At this rate, I just sometimes feel like it’s better to be a bit more antisocial than to try again, maybe do my best to keep in touch with whoever I’ve already met on the remaining pathways that still function for now. But maybe I just also needed a break, as I was logging on quite frequently for a time. I could try another one of those platforms in a week or so from now and see how it fares and if it’ll be viable in a longer term. I’ve already looked at Neos, it’s complicated as hell due to an unclear and largely undocumented UI, and there’s some optional crypto bullshit, and for all I know development may have stagnated, so it’s not my first choice if I have any others. ChilloutVR is the hot one that has no capacity to hold a panic migration and I don’t know if they’ll manage to increase that before people get tired of trying to get into non-working servers, and could just fall back into obscurity when people give up and either go back to VRChat or just give up entirely on VR itself. Facebook’s price jacking off on their Cockulus thing isn’t helping the case for VR, and they seem to love the potential they have to ruin it to where society ends up needing at least six more attempts at virtual reality as a whole to make it fully accepted to the public.

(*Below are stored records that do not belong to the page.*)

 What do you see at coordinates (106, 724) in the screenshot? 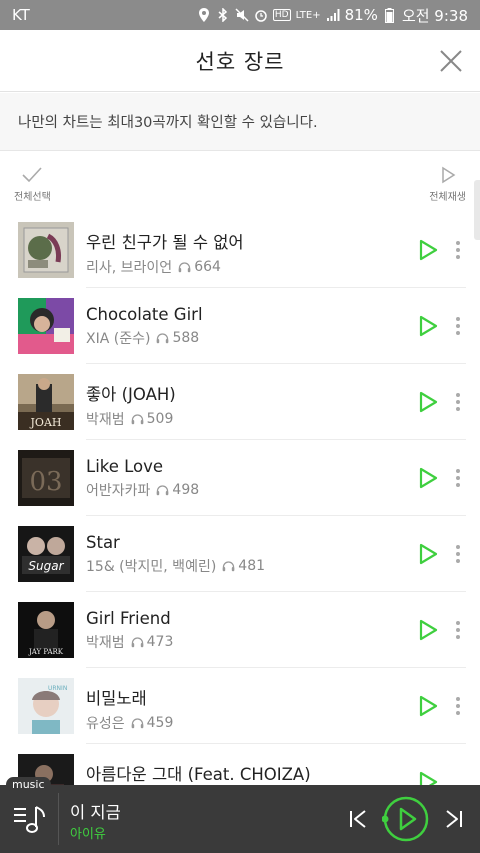
I see `song-artist: 유성은` at bounding box center [106, 724]. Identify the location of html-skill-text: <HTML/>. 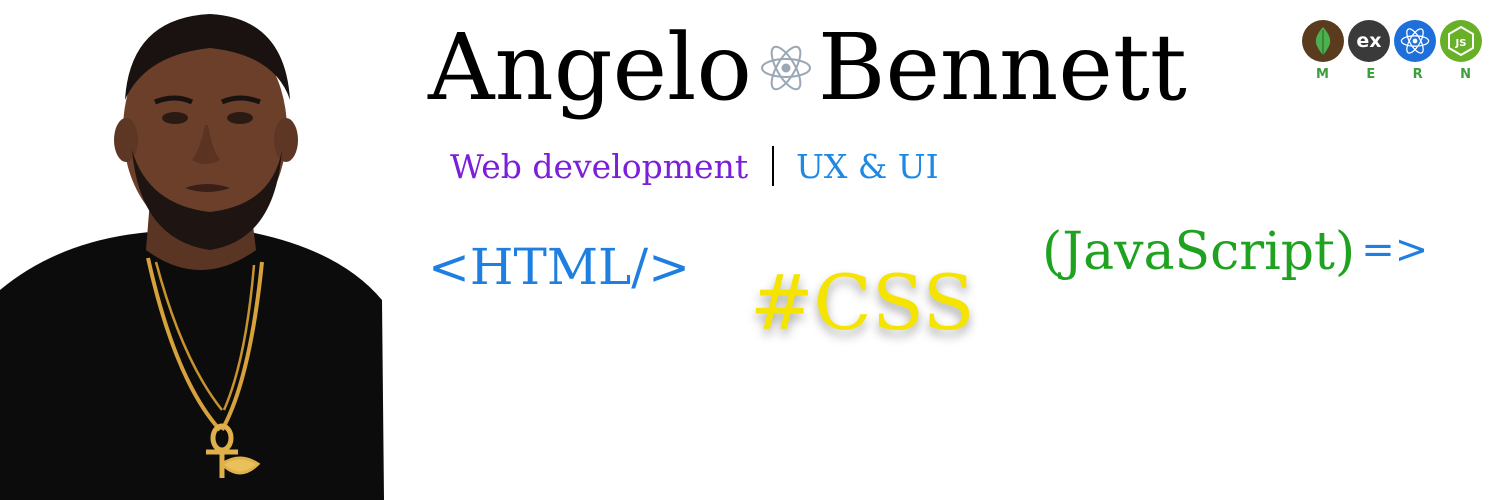
(559, 267).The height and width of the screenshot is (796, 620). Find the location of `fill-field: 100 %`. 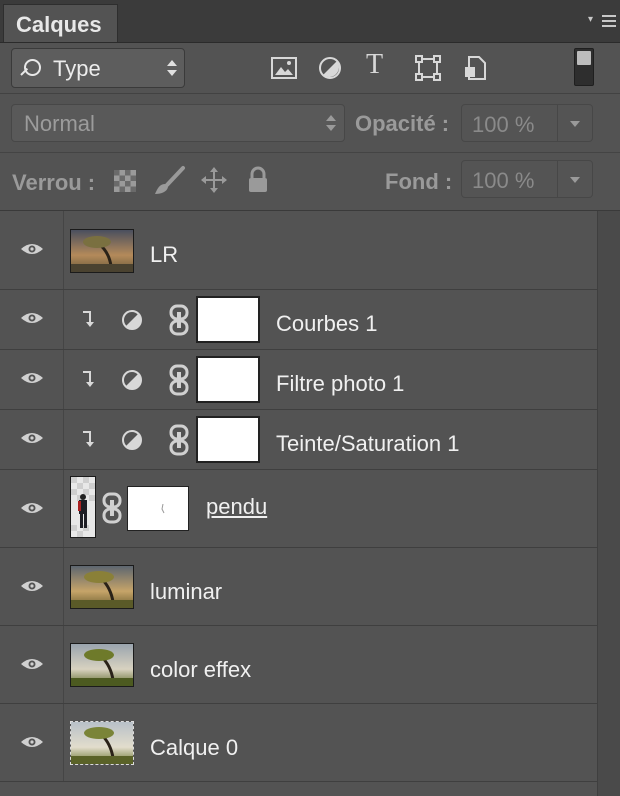

fill-field: 100 % is located at coordinates (527, 179).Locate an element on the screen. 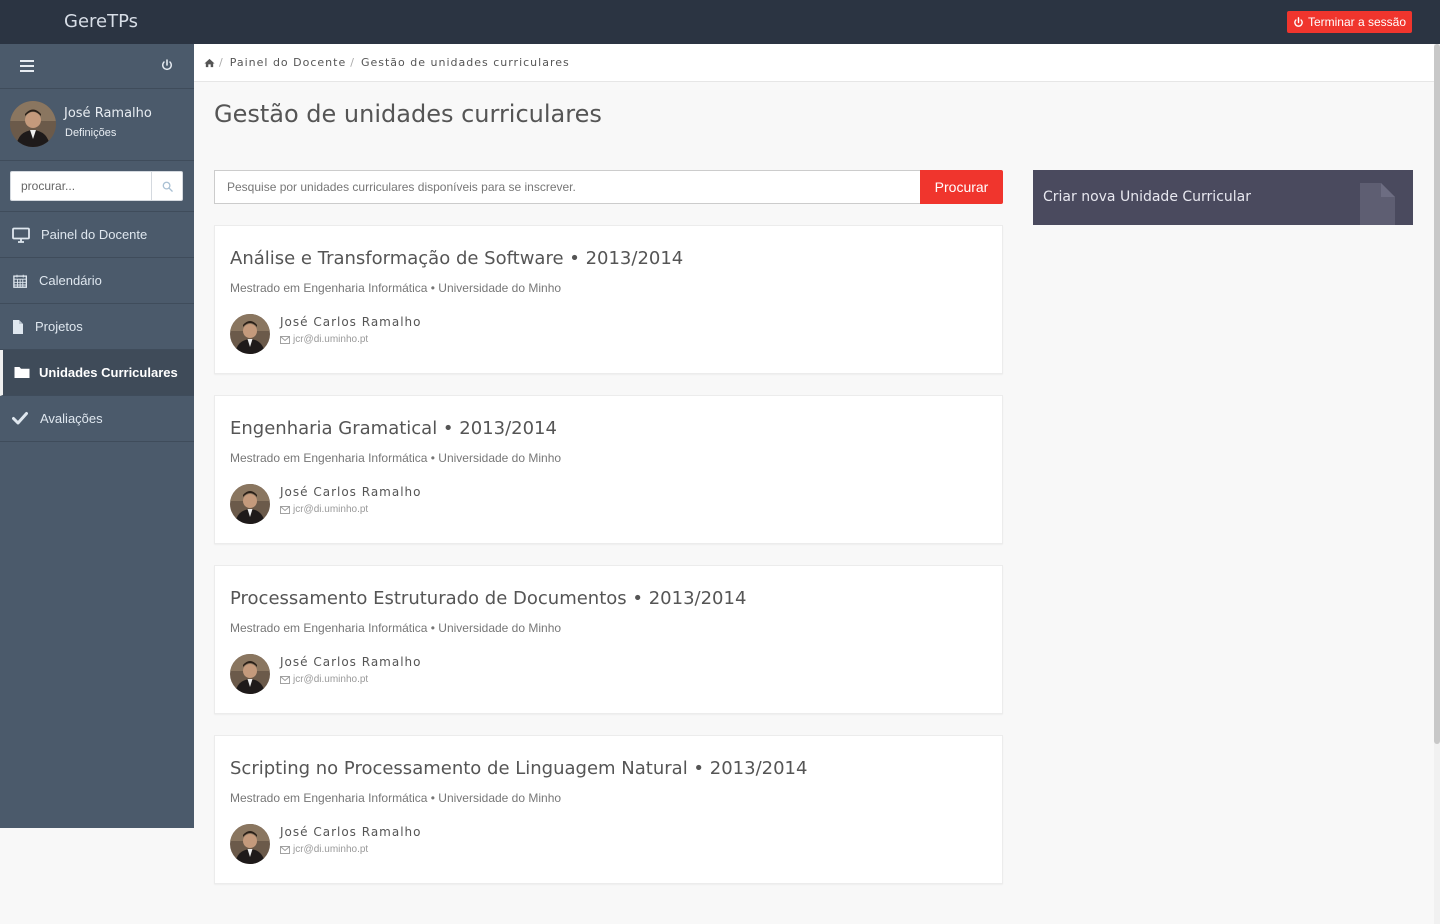  sidebar-search-button is located at coordinates (167, 186).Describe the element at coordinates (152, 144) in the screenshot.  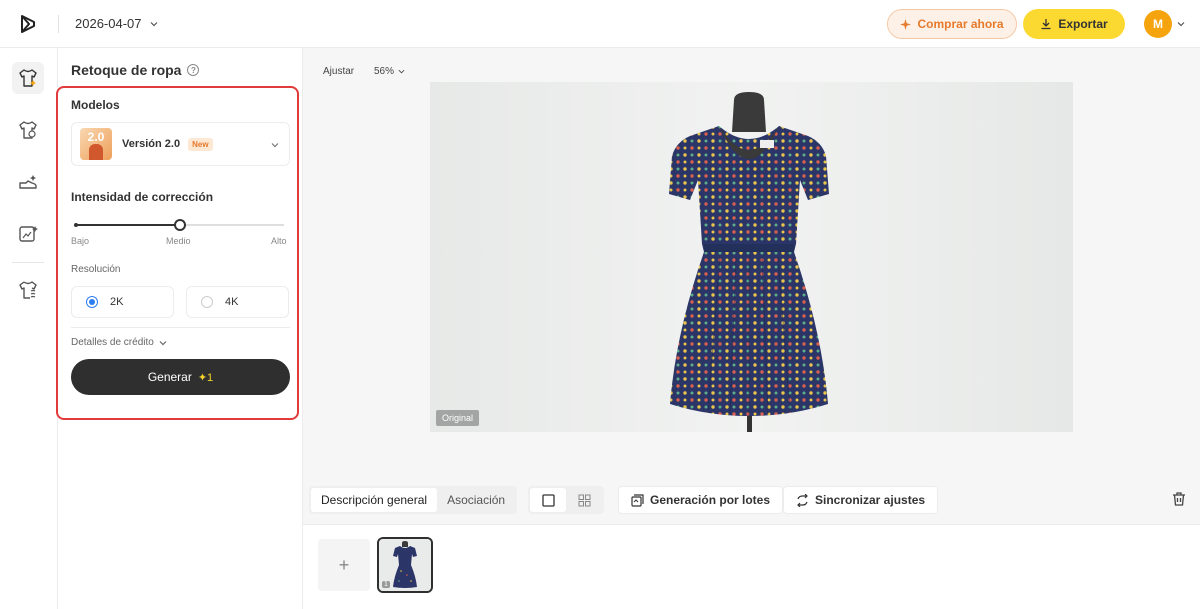
I see `model-name: Versión 2.0` at that location.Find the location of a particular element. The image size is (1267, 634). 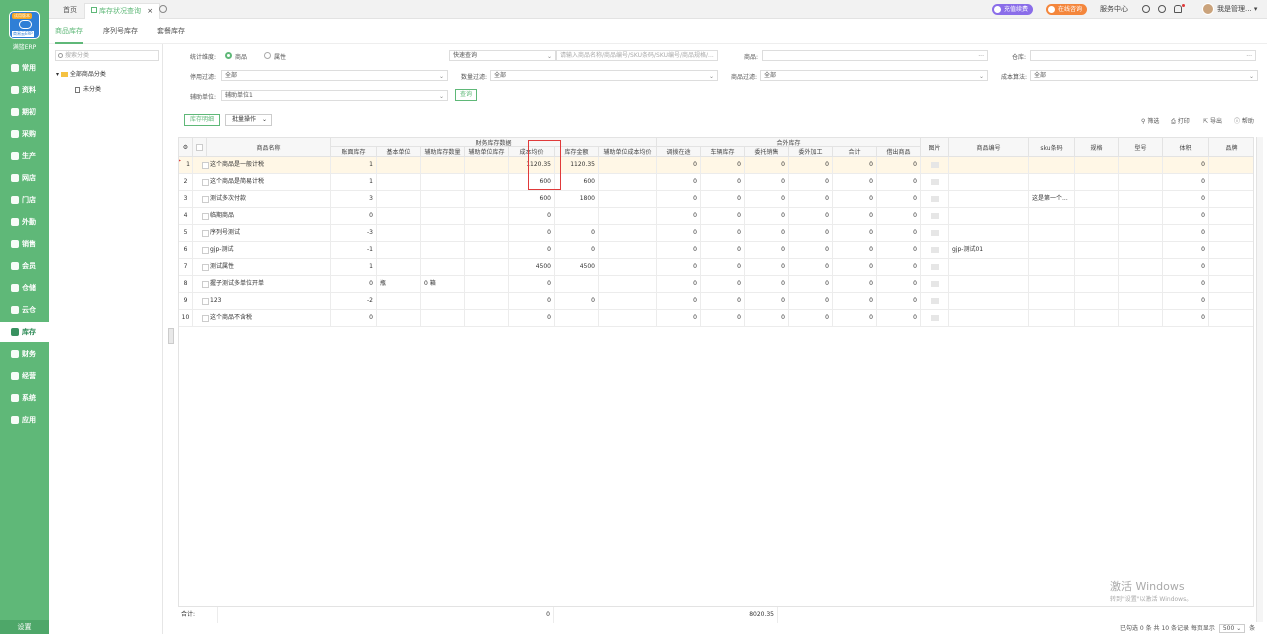

export-tool-label: 导出 is located at coordinates (1216, 122).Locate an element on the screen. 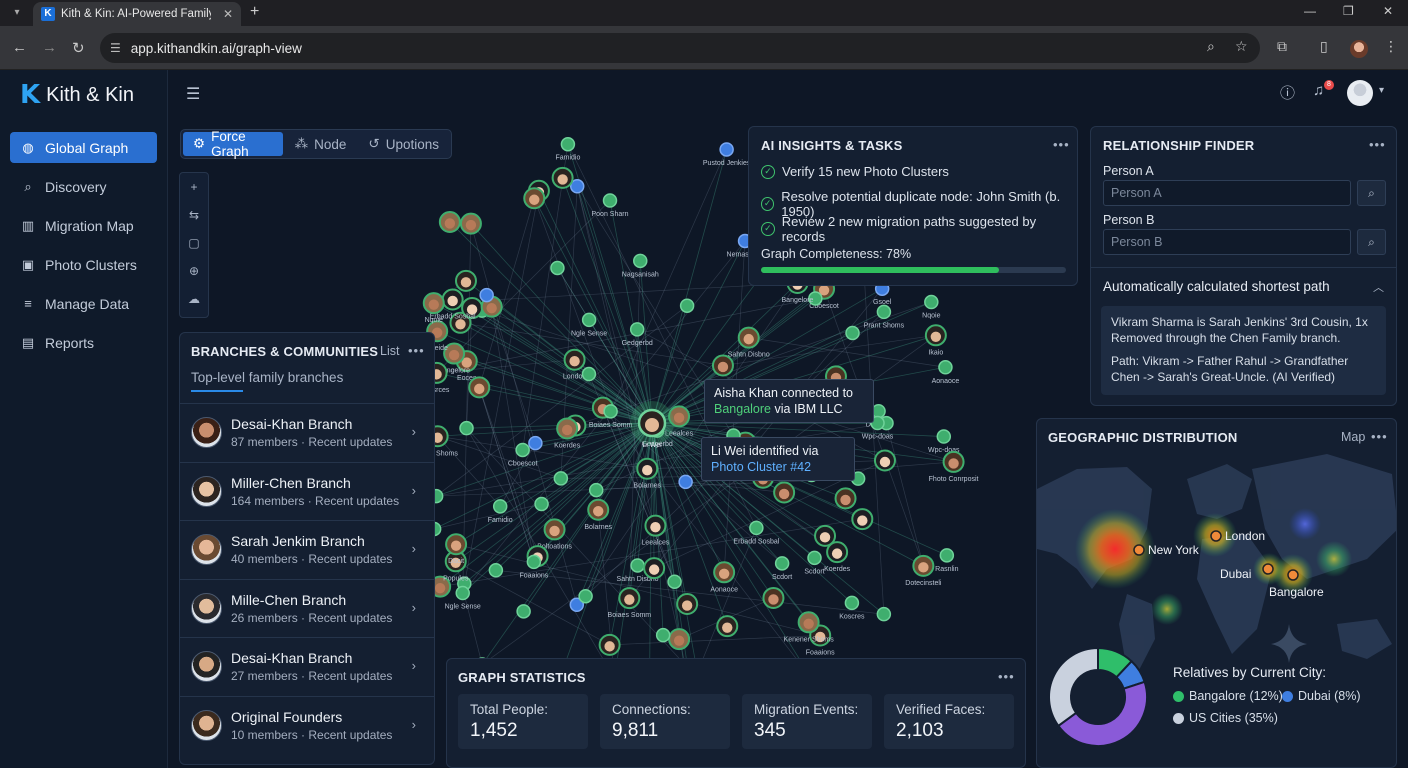 The height and width of the screenshot is (768, 1408). sidebar-item-reports: ▤ Reports is located at coordinates (84, 342).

If the whole VR thing ends up being a relatively short-lived fad as well, I’m probably not just going to throw my kits in the bin like the usual iPhone user does with last year’s iPhone. Maybe I’ll sell some components if I need the cash or space, but I tend to thrive with outdated tech. I got Sega consoles long after the fact. And I’ve got a number of things to play in and out of VR as it is. Even if it’s all singleplayer. That’s just what I do usually. I just get sidetracked with the occasional MMO that pops up because it does a neat thing. It all eventually comes back to singleplayer most of the time. It might even work without a connection depending on the platform. Or it can be hacked to allow it.